Module fasthash::farm [] [src]

FarmHash, a family of hash functions.

by Geoff Pike

https://github.com/google/farmhash

Introduction

FarmHash provides hash functions for strings and other data. The functions mix the input bits thoroughly but are not suitable for cryptography. See "Hash Quality," below, for details on how FarmHash was tested and so on.

We provide reference implementations in C++, with a friendly MIT license.

All members of the FarmHash family were designed with heavy reliance on previous work by Jyrki Alakuijala, Austin Appleby, Bob Jenkins, and others.

Recommended Usage

Our belief is that the typical hash function is mostly used for in-memory hash tables and similar. That use case allows hash functions that differ on different platforms, and that change from time to time. For this, I recommend using wrapper functions in a .h file with comments such as, "may change from time to time, may differ on different platforms, and may change depending on NDEBUG."

Some projects may also require a forever-fixed, portable hash function. Again we recommend using wrapper functions in a .h, but in this case the comments on them would be very different.

We have provided a sample of these wrapper functions in src/farmhash.h. Our hope is that most people will need nothing more than src/farmhash.h and src/farmhash.cc. Those two files are a usable and relatively portable library. (One portability snag: if your compiler doesn't have __builtin_expect then you may need to define FARMHASH_NO_BUILTIN_EXPECT.) For those that prefer using a configure script (perhaps because they want to "make install" later), FarmHash has one, but for many people it's best to ignore it.

Note that the wrapper functions such as Hash() in src/farmhash.h can select one of several hash functions. The selection is done at compile time, based on your machine architecture (e.g., sizeof(size_t)) and the availability of vector instructions (e.g., SSE4.1).

To get the best performance from FarmHash, one will need to think a bit about when to use compiler flags that allow vector instructions and such: -maes, -msse4.2, -mavx, etc., or their equivalents for other compilers. Those are the g++ flags that make g++ emit more types of machine instructions than it otherwise would. For example, if you are confident that you will only be using FarmHash on systems with SSE4.2 and/or AES, you may communicate that to the compiler as explained in src/farmhash.cc. If not, use -maes, -mavx, etc., when you can, and the appropriate choices will be made by via conditional compilation in src/farmhash.cc.

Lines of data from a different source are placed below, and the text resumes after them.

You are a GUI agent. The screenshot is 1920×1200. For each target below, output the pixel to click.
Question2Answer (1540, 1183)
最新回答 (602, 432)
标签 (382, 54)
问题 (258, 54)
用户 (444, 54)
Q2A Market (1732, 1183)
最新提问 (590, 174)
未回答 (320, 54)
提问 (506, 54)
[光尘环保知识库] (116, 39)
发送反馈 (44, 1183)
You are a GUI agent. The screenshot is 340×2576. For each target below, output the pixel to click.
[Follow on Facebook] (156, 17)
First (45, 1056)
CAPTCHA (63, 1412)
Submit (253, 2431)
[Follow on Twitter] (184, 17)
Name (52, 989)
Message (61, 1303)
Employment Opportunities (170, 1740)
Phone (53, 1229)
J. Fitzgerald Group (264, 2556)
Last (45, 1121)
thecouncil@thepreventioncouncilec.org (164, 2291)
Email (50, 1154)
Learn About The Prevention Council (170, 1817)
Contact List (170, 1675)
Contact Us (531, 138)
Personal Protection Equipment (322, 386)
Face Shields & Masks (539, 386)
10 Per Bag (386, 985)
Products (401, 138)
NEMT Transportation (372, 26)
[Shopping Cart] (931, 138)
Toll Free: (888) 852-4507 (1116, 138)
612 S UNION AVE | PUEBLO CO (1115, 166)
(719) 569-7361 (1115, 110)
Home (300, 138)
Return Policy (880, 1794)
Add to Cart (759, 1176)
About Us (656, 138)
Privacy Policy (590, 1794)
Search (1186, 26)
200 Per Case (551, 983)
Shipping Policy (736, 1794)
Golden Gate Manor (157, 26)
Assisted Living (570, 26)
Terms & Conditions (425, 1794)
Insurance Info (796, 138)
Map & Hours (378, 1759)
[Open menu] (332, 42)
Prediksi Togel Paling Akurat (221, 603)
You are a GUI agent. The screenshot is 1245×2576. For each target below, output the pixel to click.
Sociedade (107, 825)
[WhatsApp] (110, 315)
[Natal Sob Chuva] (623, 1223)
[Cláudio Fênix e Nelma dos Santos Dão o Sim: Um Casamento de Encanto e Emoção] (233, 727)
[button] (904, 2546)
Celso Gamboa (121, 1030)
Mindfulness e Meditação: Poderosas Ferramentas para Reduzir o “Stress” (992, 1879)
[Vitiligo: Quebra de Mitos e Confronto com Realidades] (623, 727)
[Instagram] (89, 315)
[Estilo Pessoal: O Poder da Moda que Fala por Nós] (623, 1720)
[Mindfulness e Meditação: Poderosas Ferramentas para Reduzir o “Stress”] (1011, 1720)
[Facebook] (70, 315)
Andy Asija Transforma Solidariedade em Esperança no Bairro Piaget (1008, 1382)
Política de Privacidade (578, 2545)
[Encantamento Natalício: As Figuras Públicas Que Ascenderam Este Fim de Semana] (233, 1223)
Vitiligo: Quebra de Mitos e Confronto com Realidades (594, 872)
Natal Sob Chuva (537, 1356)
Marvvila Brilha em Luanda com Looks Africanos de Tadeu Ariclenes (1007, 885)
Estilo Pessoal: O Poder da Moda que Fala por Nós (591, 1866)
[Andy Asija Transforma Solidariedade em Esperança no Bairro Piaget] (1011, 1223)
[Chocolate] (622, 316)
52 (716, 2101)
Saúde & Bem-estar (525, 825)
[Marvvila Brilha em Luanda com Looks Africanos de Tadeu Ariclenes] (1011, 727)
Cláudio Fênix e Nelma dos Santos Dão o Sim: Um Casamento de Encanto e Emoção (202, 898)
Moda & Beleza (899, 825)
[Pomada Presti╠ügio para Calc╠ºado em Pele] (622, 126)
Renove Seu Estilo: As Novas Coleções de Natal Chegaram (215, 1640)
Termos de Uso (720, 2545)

It may be beneficial to try -O3 or other compiler flags as well. I also have found feedback-directed optimization (FDO) to improve the speed of FarmHash.

Further Details

The above instructions will produce a single source-level library that includes multiple hash functions. It will use conditional compilation, and perhaps GCC's multiversioning, to select among the functions. In addition, "make all check" will create an object file using your chosen compiler, and test it. The object file won't necessarily contain all the code that would be used if you were to compile the code on other platforms. The downside of this is obvious: the paths not tested may not actually work if and when you try them. The FarmHash developers try hard to prevent such problems; please let us know if you find bugs.

To aid your cross-platform testing, for each relevant platform you may compile your program that uses farmhash.cc with the preprocessor flag FARMHASHSELFTEST equal to 1. This causes a FarmHash self test to run at program startup; the self test writes output to stdout and then calls std::exit(). You can see this in action by running "make check": see src/farm-test.cc for details.

There's also a trivial workaround to force particular functions to be used: modify the wrapper functions in hash.h. You can prevent choices being made via conditional compilation or multiversioning by choosing FarmHash variants with names like farmhashaa::Hash32, farmhashab::Hash64, etc.: those compute the same hash function regardless of conditional compilation, multiversioning, or endianness. Consult their comments and ifdefs to learn their requirements: for example, they are not all guaranteed to work on all platforms.

Known Issues

1) FarmHash was developed with little-endian architectures in mind. It should work on big-endian too, but less work has gone into optimizing for those platforms. To make FarmHash work properly on big-endian platforms you may need to modify the wrapper .h file and/or your compiler flags to arrange for FARMHASH_BIG_ENDIAN to be defined, though there is logic that tries to figure it out automatically.

2) FarmHash's implementation is fairly complex.

3) The techniques described in dev/INSTRUCTIONS to let hash function developers regenerate src/*.cc from dev/* are hacky and not so portable.

Example

use std::hash::{Hash, Hasher};

use fasthash::{farm, FarmHasher};

fn hash<T: Hash>(t: &T) -> u64 {
    let mut s: FarmHasher = Default::default();
    t.hash(&mut s);
    s.finish()
}

let h = farm::hash64(b"hello world\xff");

assert_eq!(h, hash(&"hello world"));

Structs

FarmHash32

FarmHash 32-bit hash functions

FarmHash64

FarmHash 64-bit hash functions

FarmHash128

FarmHash 128-bit hash functions

FarmHasher32

An implementation of std::hash::Hasher.

FarmHasher64

An implementation of std::hash::Hasher.

FarmHasher128

An implementation of std::hash::Hasher and fasthash::HasherExt.

Functions

fingerprint32

FarmHash 32-bit fingerprint function for a byte array.

fingerprint64

FarmHash 64-bit fingerprint function for a byte array.

fingerprint128

FarmHash 128-bit fingerprint function for a byte array.

hash32

FarmHash 32-bit hash function for a byte array.

hash64

FarmHash 64-bit hash function for a byte array.

hash128

FarmHash 128-bit hash function for a byte array.

hash128_with_seed

FarmHash 128-bit hash function for a byte array. For convenience, a 128-bit seed is also hashed into the result.

hash32_with_seed

FarmHash 32-bit hash function for a byte array. For convenience, a 32-bit seed is also hashed into the result.

hash64_with_seed

FarmHash 64-bit hash function for a byte array. For convenience, a 64-bit seed is also hashed into the result.

hash64_with_seeds

FarmHash 64-bit hash function for a byte array. For convenience, two seeds are also hashed into the result.